WARNING: EMBRYO-FETAL TOXICITY and VENOUS AND ARTERIAL THROMBOEMBOLISM

Embryo-Fetal Toxicity

  • Pomalyst is contraindicated in pregnancy. Pomalyst is a thalidomide analogue. Thalidomide is a known human teratogen that causes severe birth defects or embryo-fetal death. In females of reproductive potential, obtain 2 negative pregnancy tests before starting Pomalyst treatment.
  • Females of reproductive potential must use 2 forms of contraception or continuously abstain from heterosexual sex during and for 4 weeks after stopping Pomalyst treatment.

Pomalyst is only available through a restricted distribution program called Pomalyst REMS®.

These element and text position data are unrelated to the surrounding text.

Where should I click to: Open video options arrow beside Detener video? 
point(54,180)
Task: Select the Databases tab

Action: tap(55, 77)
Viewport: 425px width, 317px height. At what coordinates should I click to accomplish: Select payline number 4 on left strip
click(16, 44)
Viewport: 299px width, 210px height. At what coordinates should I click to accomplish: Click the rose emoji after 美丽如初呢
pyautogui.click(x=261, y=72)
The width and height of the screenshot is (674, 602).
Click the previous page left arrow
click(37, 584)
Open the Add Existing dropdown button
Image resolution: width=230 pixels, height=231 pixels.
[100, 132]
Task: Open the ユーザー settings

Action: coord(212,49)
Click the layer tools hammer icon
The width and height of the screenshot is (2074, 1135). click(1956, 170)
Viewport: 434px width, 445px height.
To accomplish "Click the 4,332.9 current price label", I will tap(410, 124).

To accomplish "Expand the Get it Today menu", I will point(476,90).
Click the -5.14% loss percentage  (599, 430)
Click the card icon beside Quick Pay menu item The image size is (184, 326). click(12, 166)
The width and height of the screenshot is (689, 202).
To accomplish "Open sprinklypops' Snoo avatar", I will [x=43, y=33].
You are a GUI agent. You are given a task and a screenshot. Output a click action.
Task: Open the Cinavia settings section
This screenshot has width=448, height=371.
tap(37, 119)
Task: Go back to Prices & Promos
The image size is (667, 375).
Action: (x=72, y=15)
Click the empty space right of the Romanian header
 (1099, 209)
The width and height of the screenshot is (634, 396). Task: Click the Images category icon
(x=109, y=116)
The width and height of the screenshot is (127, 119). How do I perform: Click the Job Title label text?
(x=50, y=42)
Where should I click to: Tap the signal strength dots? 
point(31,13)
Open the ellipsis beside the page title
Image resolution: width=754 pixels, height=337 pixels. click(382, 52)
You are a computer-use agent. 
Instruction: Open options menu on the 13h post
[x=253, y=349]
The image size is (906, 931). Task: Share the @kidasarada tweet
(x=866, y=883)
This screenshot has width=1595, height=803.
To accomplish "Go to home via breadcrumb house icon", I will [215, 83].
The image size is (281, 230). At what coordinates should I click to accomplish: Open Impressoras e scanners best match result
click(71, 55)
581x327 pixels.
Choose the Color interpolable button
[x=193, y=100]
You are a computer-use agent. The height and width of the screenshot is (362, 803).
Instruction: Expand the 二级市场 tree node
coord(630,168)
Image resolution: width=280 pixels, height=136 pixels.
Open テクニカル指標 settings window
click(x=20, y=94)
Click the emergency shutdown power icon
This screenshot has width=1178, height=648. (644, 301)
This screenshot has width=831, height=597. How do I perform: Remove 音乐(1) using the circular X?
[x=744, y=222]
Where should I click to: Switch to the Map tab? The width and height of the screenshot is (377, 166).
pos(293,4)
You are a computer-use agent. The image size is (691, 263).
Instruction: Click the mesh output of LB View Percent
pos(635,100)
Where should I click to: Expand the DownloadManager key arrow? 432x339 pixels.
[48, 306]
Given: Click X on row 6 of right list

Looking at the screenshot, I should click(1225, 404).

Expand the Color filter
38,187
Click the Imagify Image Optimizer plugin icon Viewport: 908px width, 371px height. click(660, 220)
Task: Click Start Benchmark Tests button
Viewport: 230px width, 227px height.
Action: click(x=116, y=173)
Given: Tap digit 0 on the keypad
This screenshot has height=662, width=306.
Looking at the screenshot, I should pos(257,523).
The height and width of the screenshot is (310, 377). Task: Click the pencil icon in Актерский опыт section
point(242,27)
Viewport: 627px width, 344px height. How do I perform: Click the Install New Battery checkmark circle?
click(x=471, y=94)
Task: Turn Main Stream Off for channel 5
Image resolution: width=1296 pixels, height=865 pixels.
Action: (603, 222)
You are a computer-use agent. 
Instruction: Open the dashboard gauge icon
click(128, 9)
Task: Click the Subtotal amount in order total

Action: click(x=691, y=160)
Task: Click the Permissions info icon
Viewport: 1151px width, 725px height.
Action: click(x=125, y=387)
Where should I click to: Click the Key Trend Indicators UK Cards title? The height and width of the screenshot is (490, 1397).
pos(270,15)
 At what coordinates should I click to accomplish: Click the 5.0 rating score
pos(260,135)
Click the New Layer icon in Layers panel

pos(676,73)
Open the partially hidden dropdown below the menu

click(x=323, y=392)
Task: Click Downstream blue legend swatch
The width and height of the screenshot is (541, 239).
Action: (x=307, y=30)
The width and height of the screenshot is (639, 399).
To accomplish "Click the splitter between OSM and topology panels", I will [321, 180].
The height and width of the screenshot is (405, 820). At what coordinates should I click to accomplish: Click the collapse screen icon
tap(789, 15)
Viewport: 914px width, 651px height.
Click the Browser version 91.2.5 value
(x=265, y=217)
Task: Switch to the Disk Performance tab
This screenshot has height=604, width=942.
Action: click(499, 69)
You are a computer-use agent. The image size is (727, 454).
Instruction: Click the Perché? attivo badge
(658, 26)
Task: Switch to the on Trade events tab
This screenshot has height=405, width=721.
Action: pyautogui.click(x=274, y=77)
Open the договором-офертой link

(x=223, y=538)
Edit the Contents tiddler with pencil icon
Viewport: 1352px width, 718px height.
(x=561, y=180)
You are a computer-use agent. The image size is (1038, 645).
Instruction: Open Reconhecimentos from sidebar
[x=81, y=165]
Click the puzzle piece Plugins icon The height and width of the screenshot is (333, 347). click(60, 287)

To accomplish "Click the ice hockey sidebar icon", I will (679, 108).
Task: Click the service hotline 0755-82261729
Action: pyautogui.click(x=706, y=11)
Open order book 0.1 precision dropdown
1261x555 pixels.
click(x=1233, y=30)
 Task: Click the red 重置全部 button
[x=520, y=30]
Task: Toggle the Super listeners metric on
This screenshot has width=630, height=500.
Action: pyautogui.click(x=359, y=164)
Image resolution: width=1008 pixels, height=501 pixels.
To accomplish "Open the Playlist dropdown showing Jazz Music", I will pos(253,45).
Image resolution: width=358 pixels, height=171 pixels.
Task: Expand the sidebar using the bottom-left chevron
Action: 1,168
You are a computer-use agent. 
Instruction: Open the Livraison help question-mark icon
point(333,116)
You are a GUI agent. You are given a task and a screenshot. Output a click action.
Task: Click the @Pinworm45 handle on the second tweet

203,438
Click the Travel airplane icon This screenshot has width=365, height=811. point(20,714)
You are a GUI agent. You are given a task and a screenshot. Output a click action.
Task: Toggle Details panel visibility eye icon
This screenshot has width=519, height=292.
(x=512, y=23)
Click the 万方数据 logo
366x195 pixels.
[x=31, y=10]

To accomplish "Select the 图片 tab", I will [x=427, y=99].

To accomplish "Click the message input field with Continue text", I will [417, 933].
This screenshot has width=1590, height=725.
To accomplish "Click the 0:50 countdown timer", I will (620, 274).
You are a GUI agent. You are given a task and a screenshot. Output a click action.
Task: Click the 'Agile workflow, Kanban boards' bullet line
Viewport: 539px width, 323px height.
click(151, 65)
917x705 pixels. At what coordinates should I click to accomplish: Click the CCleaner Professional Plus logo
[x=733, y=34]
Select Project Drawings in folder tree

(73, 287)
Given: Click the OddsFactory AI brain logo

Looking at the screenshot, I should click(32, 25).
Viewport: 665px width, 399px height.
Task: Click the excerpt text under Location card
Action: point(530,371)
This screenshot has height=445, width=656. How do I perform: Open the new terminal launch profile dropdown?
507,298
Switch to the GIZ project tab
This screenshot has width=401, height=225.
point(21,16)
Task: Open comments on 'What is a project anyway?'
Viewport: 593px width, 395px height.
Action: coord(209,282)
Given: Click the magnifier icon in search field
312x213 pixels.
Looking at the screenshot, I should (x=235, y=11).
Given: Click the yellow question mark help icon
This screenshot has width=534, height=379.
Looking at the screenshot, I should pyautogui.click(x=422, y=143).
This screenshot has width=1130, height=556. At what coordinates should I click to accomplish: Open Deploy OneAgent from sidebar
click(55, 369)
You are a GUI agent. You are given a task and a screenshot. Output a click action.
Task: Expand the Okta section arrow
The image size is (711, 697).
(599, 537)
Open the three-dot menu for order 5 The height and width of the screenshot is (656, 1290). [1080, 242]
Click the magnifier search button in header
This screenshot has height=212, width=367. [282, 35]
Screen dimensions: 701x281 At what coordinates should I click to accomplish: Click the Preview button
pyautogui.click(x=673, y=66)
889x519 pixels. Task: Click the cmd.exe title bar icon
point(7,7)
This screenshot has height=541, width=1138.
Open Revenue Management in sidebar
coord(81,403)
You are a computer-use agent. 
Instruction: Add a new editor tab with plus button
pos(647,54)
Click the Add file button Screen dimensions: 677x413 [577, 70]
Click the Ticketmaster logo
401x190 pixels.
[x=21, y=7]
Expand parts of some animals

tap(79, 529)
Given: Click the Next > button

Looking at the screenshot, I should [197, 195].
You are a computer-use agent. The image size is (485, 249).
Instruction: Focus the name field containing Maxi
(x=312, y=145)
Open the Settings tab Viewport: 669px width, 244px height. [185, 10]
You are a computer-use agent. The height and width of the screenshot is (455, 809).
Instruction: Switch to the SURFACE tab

Venous and Arterial Thromboembolism

  • Deep venous thrombosis (DVT), pulmonary embolism (PE), myocardial infarction, and stroke occur in patients with multiple myeloma treated with Pomalyst. Prophylactic antithrombotic measures were employed in clinical trials. Thromboprophylaxis is recommended, and the choice of regimen should be based on assessment of the patient’s underlying risk factors.

CONTRAINDICATIONS

WARNINGS AND PRECAUTIONS

Males: Pomalidomide is present in the semen of patients receiving the drug. Males must always use a latex or synthetic condom during any sexual contact with females of reproductive potential while taking Pomalyst and for up to 4 weeks after discontinuing Pomalyst, even if they have undergone a successful vasectomy. Males must not donate sperm.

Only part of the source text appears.